====== Исходный текст ======
Моральный износ государственности

К итогам дискуссии: всеобщий мир против насилия?

Дебаты 30.05.2016 // 1 618
© Flickr / Sarah Joy [CC BY-SA 2.0]

Моральный износ всегда предшествует техническому. У людей и сложных электронных устройств тоже, с исключениями в виде различных напастей, accidents.

Ноутбук начинает казаться слишком громоздким, толстым, тяжелым, некрасивым, его памяти перестает хватать для «реформ», но он работает. Человек перестает интересоваться внешним миром, а внутренний его мир скукоживается до выживания, но он все еще жив. Потом отказывает и техническое обеспечение, конец. Человек или сложное устройство сначала стареет, устаревает: обновления не ставятся, память ограничена, корпус поизносился. С государствами та же история — Российская империя устаревала морально: люди перестали верить в то, что самодержавие их защищает и несет «общее благо», а Кровавое воскресенье и война 1914 года проявили это отчетливо. В ХХ веке самодержавие устарело как идея, это касалось всех империй.

С точки зрения Максима Горюнова, суть государства — насилие. Без «третейского судьи» две стороны конфликта не договорятся, а судья имеет вес, только если у него есть оружие и тюрьмы — инструменты насилия. Но государство — не только судья-насильник, хотя такие государства тоже существуют, либо при условии тотального превращения населения в «зомби», если они бедны (Северная Корея), либо, если богаты природным ресурсом (Саудовская Аравия), сочетанием достатка со страхом казни и пыток. В обоих случаях население вынуждено заботиться о благе одной семьи, которая и есть государство, а семья эта никому ничем не обязана. Бедные государства-семьи-насильники все обходят стороной, перед богатыми раскланиваются. Для мирового сообщества неважно, достается ли богатство подданным такого государства, — важно, что на свое богатство оно может купить или создать много оружия и «купить» целые страны.

СССР пережил и то и другое состояния, но раньше, чем рухнули цены на нефть, государство износилось морально. Никто больше не верил в построение коммунизма и в то, что СССР — лучшая страна в мире. 73,7 года это государство продержалось за счет гипноза: убедило большинство в том, что оно — новое слово в истории, поэтому жить трудно, работать надо бесплатно или почти, чтоб построить идеальное общество. Предложение проекта будущего — важная составная часть государственного механизма. Если этот проект реален — государство процветает. Пример — Франция, которая рождала ХХ век: фотографию, кино, вакцины, скоростные поезда, и мир говорил по-французски. Моя фамилия в заграничном паспорте до первой половины 90-х писалась во французской транскрипции (это был официальный дипломатический язык), а потом в английской, когда законодателями мира стали США. И в середине 90-х французы говорили мне: что появилось в США, через десять лет будет и у нас. Франция перестала быть флагманом цивилизации, с этого начался ее моральный износ, проявившийся только в последние годы, когда вслед за ним наступил износ «технический».

Россия о таком «износе» только мечтала, ей нужно было наесться и нагуляться, — теперь и то и другое государство живут в кризисе производства смыслов. Без этого ни судейство, ни насилие, ни даже «общее благо», если оно уменьшается, а не растет, не спасают. Техническое устаревание, у каждого на своем уровне, явилось спустя время после морального. На мой взгляд, XXI век, как и предыдущий, требует переформатирования государственности.
====== Предоставленные сведения ======
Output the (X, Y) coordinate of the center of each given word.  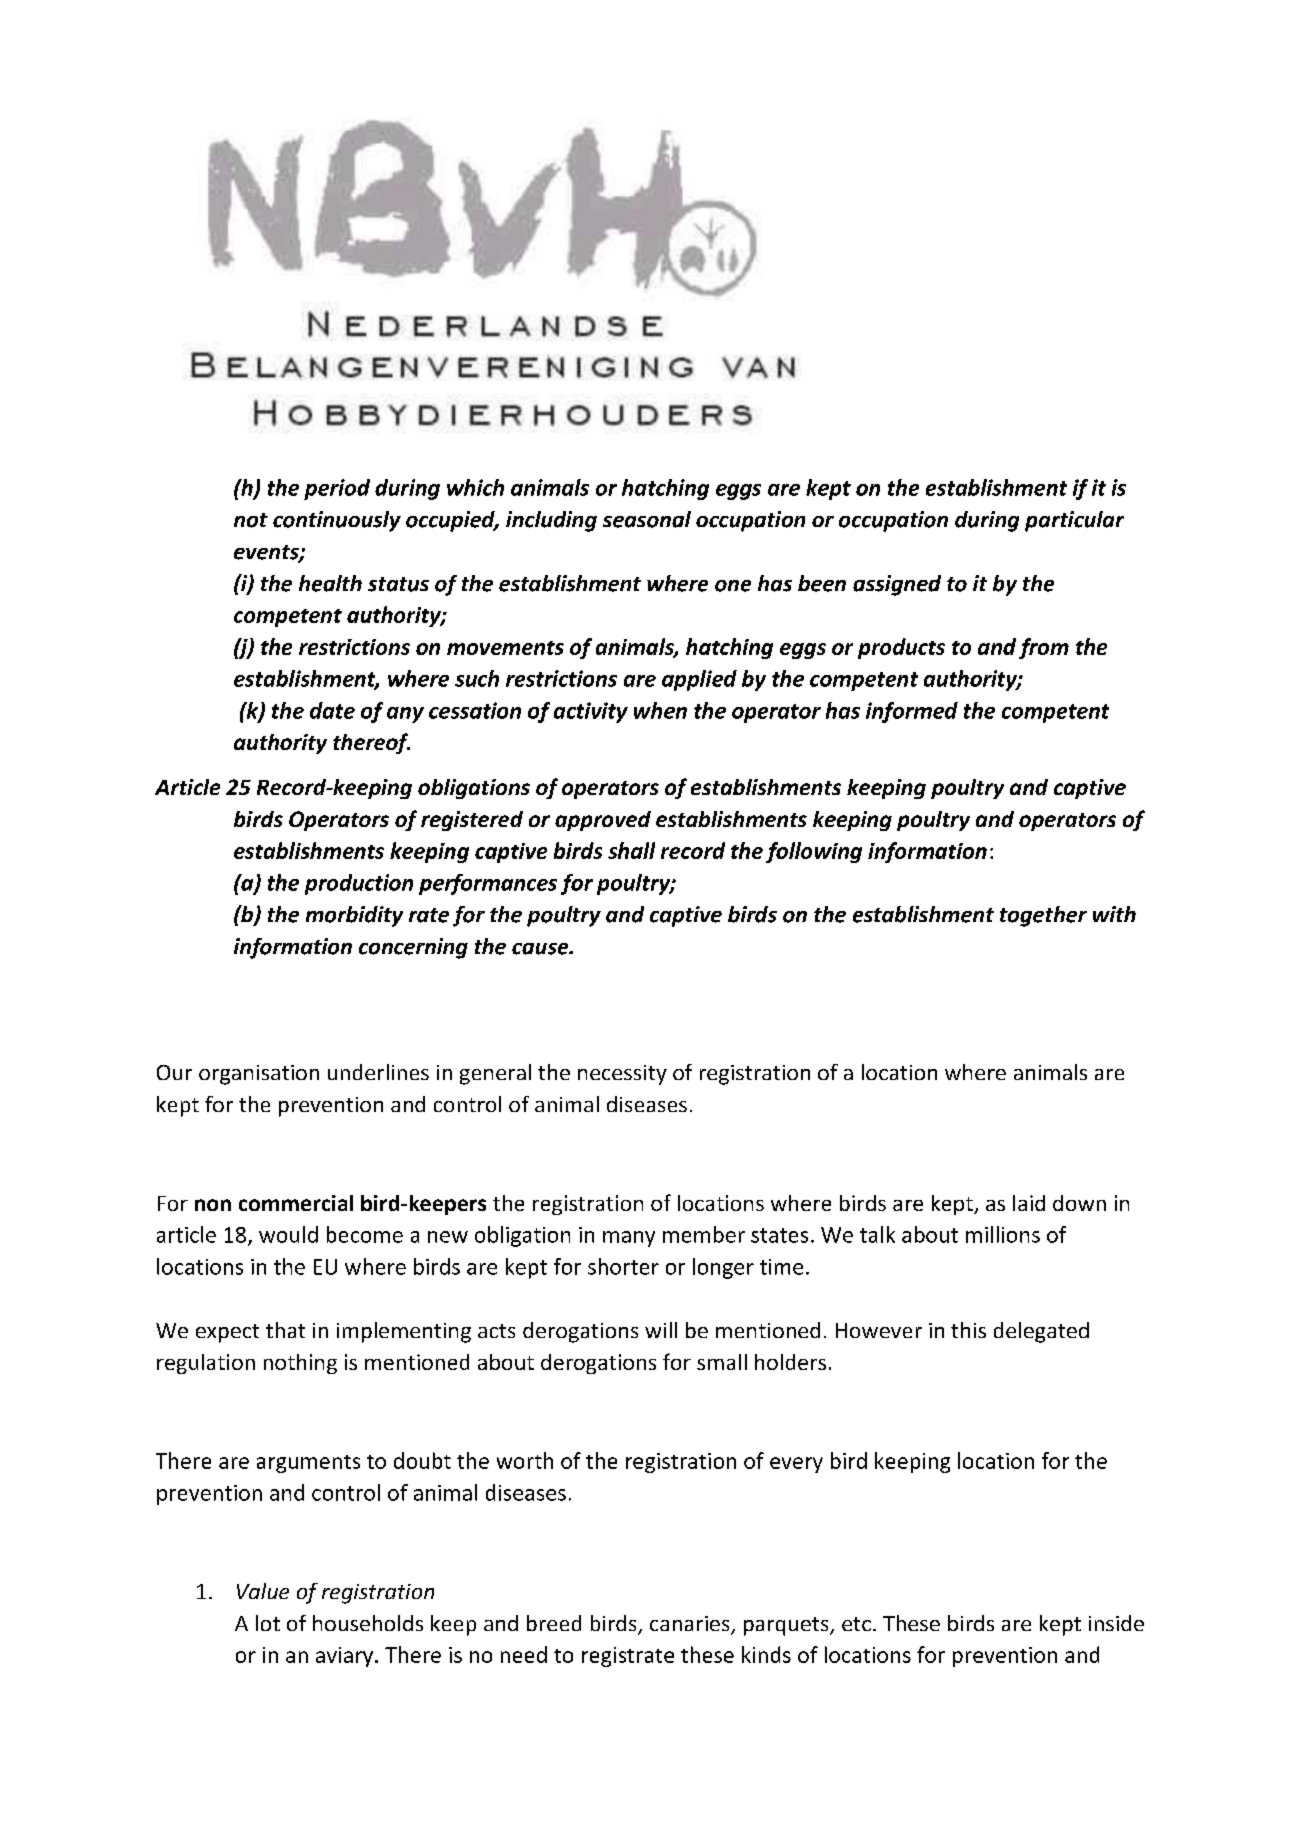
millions (1003, 1234)
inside (1116, 1623)
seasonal (647, 519)
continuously (337, 521)
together (1043, 916)
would (288, 1234)
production (359, 884)
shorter (623, 1266)
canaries (691, 1625)
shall (631, 850)
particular (1074, 521)
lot (268, 1623)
======
◆ **Условия заданий**:
**A.** Сколько лет, согласно тексту о моральном износе государственности, продержался СССР?
**B.** Верните без изменений отрывок из текста о моральном износе государственности от «К итогам дискуссии: всеобщий» до «различных напастей, accidents.».
**C.** Продолжите текст о моральном износе государственности с того места, на котором он заканчивается.
Записи здесь не понадобятся.

◆ **Результаты выполнения**:
**A.** СССР продержался 73,7 года.

**B.**
К итогам дискуссии: всеобщий мир против насилия?

Дебаты 30.05.2016 // 1 618
© Flickr / Sarah Joy [CC BY-SA 2.0]

Моральный износ всегда предшествует техническому. У людей и сложных электронных устройств тоже, с исключениями в виде различных напастей, accidents.

**C.**
В начале ХХ века технически это было связано с появлением машин, — соответственно, с требованием грамотности, ответственности, урбанизации, а морально — с тем, что царь/король перестал восприниматься обществом как наместник Бога на Земле, который один знает, как всем жить, и каждому указывает его место под солнцем. Чернь перестала соглашаться с тем, что она не чета белой кости. Чуть позже схлестнулись два истерических проекта: Гитлер заявил, что Германия — суверенное мононациональное государство, Сталин — что суверенное интернациональное. Это были те же цари-кайзеры, которые противопоставили себя миру как враждебному окружению, чтобы завоевать его. Сегодня централизованные государства столь же уязвимы, как империи в начале прошлого века.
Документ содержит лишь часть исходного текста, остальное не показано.